### Requirement
Nothing but the lines from the one showing "Where should I click to: Open the date" through the final line of the data below belongs in the answer, duplicated exactly and without pictures.
»»
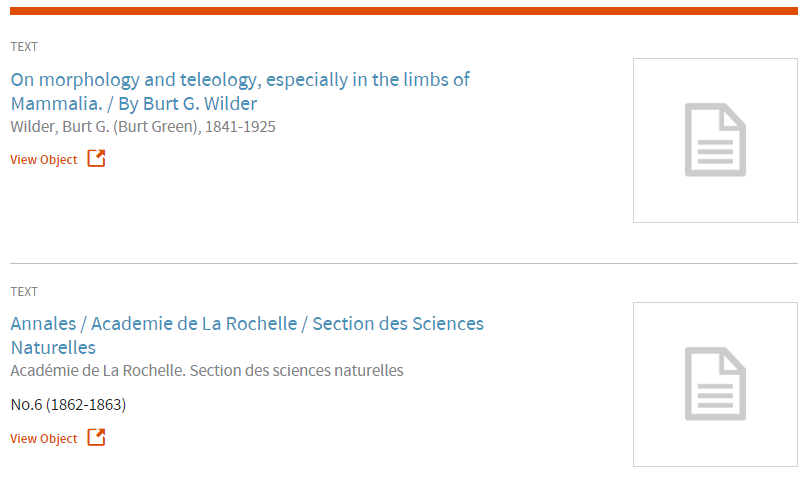Click the external-link icon for the Wilder record

(x=96, y=159)
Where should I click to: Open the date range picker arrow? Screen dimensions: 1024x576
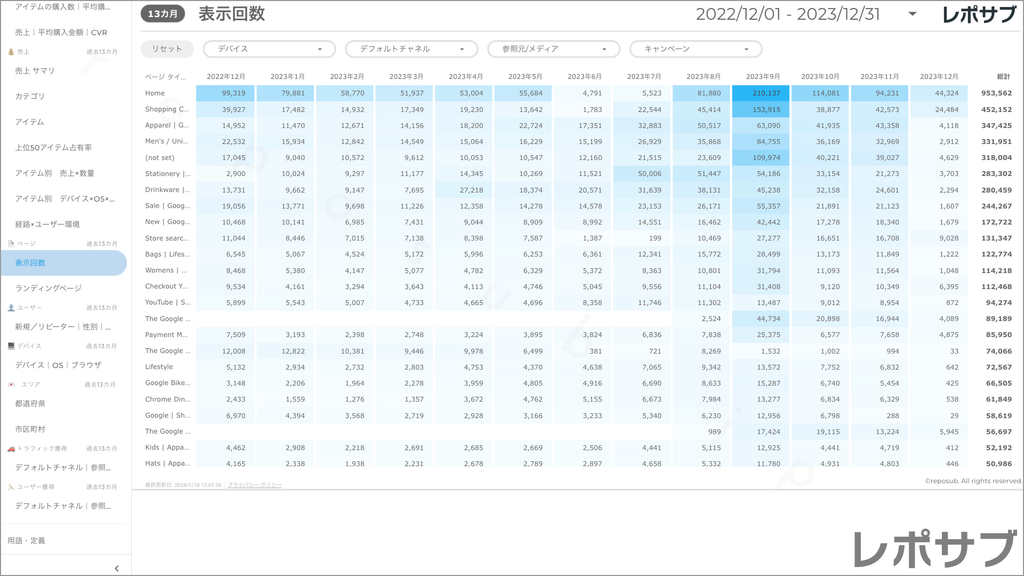(x=912, y=15)
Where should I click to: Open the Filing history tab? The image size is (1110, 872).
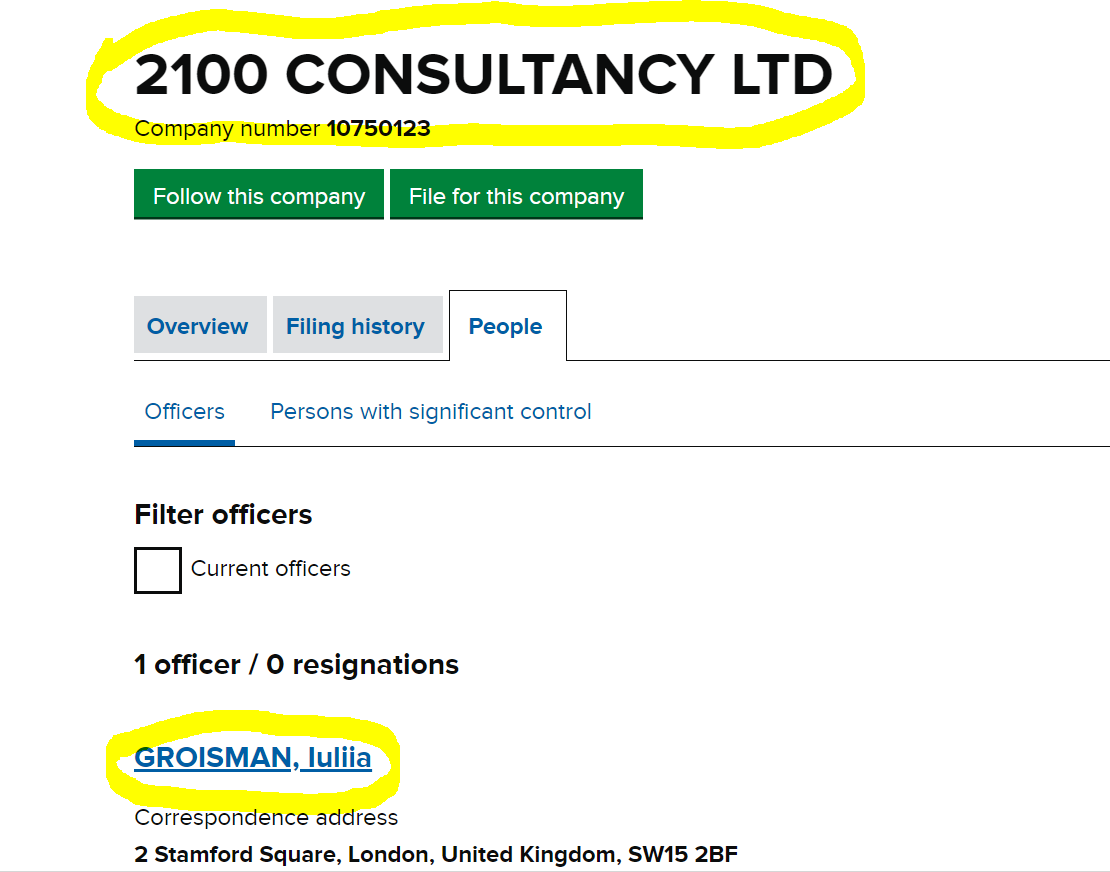pos(355,326)
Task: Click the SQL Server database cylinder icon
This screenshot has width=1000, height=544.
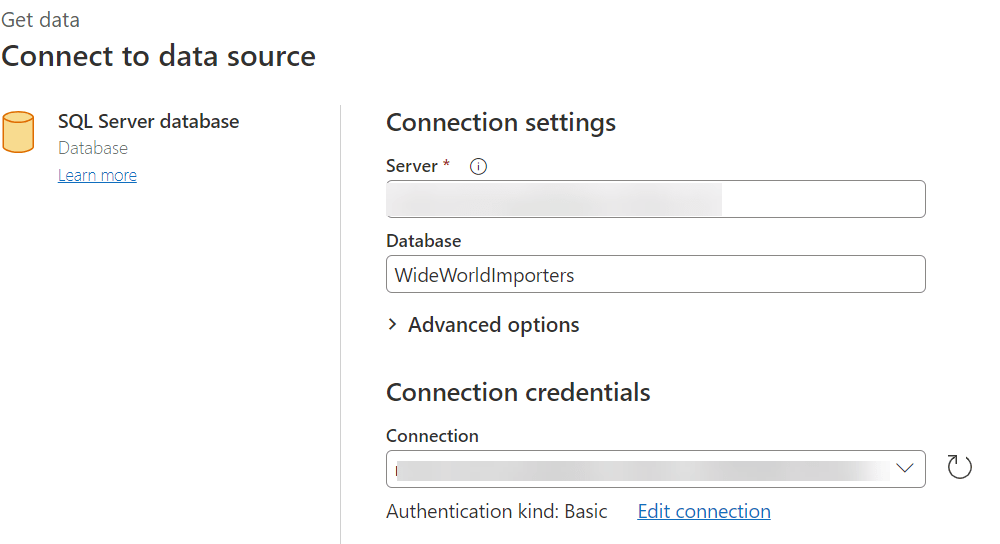Action: [18, 132]
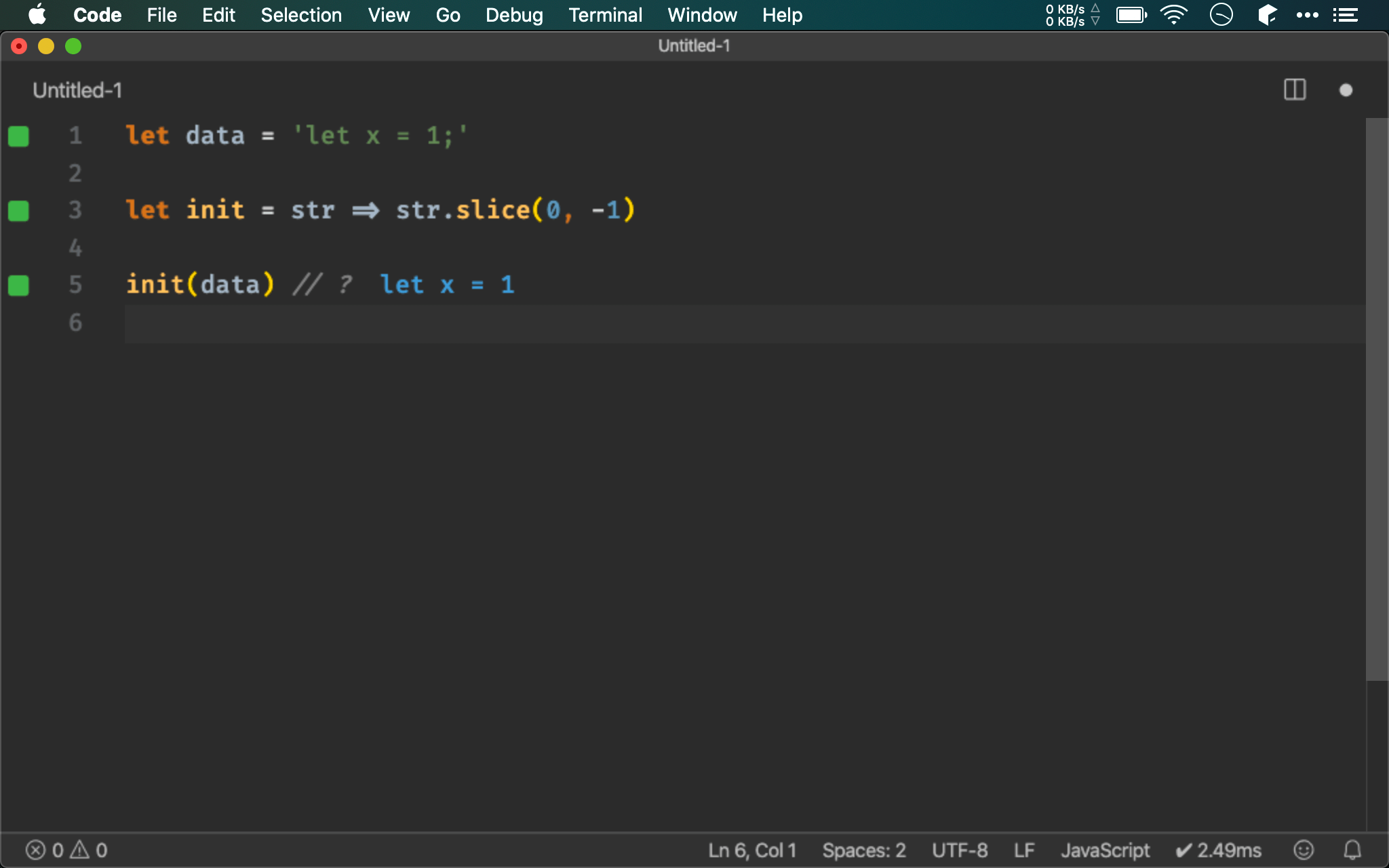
««
### Answer section
Where should I click to: Open the date range picker arrow? Screen dimensions: 1024x576
(x=912, y=15)
Where should I click to: Open the Filing history tab? The image size is (1110, 872).
pos(355,326)
Task: Click the SQL Server database cylinder icon
This screenshot has width=1000, height=544.
Action: [18, 132]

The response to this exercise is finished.